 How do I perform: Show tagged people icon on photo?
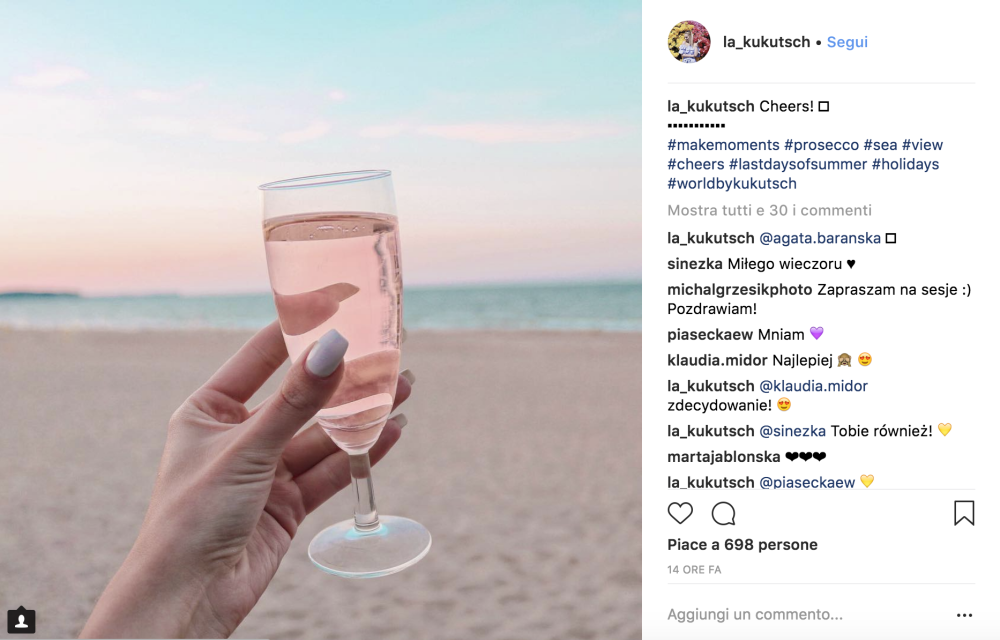(21, 620)
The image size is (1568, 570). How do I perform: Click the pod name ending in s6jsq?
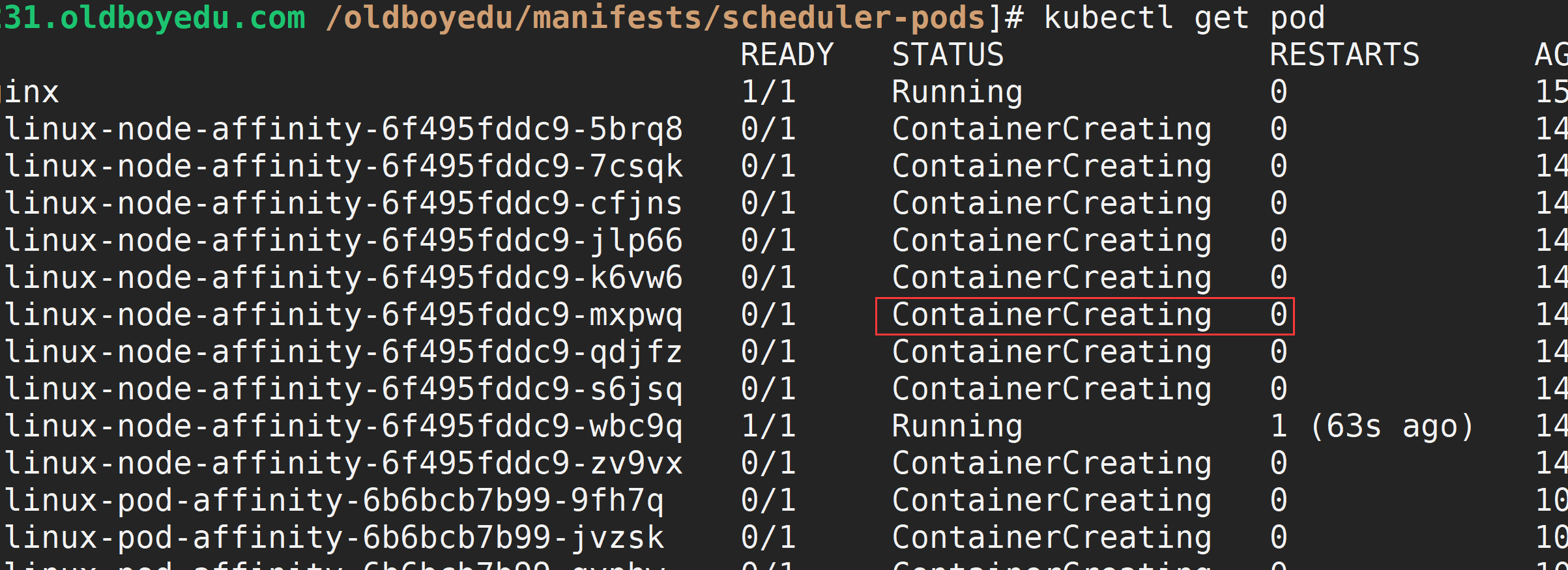pos(343,389)
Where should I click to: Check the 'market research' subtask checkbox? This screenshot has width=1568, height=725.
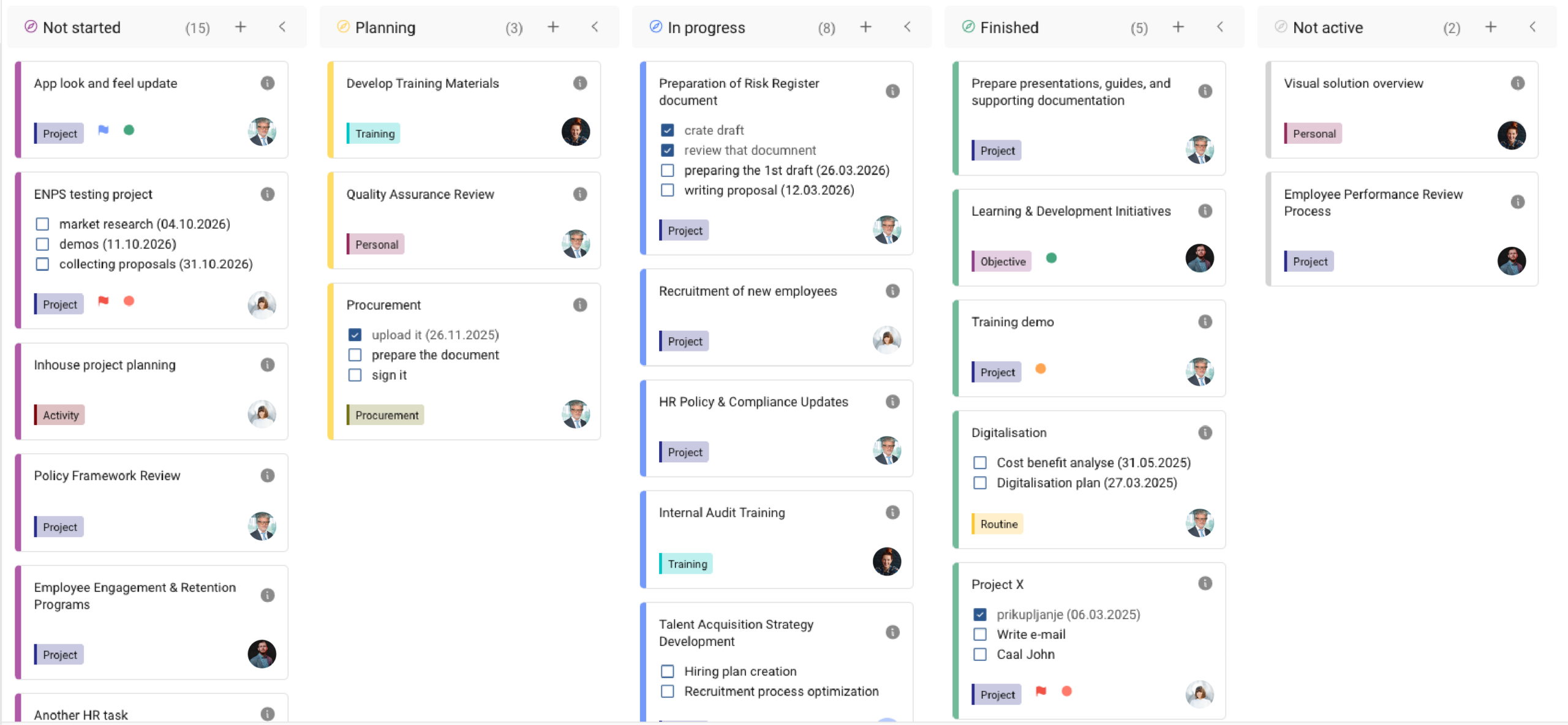coord(42,224)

───

### ASSIGNMENT
Leave out the pictures and reproduce the rest of the listing exactly.

### SOLUTION
 How do I perform: Show tagged people icon on photo?
(21, 620)
The image size is (1568, 570). How do I perform: Click the pod name ending in s6jsq?
pos(343,389)
Where should I click to: Check the 'market research' subtask checkbox? This screenshot has width=1568, height=725.
coord(42,224)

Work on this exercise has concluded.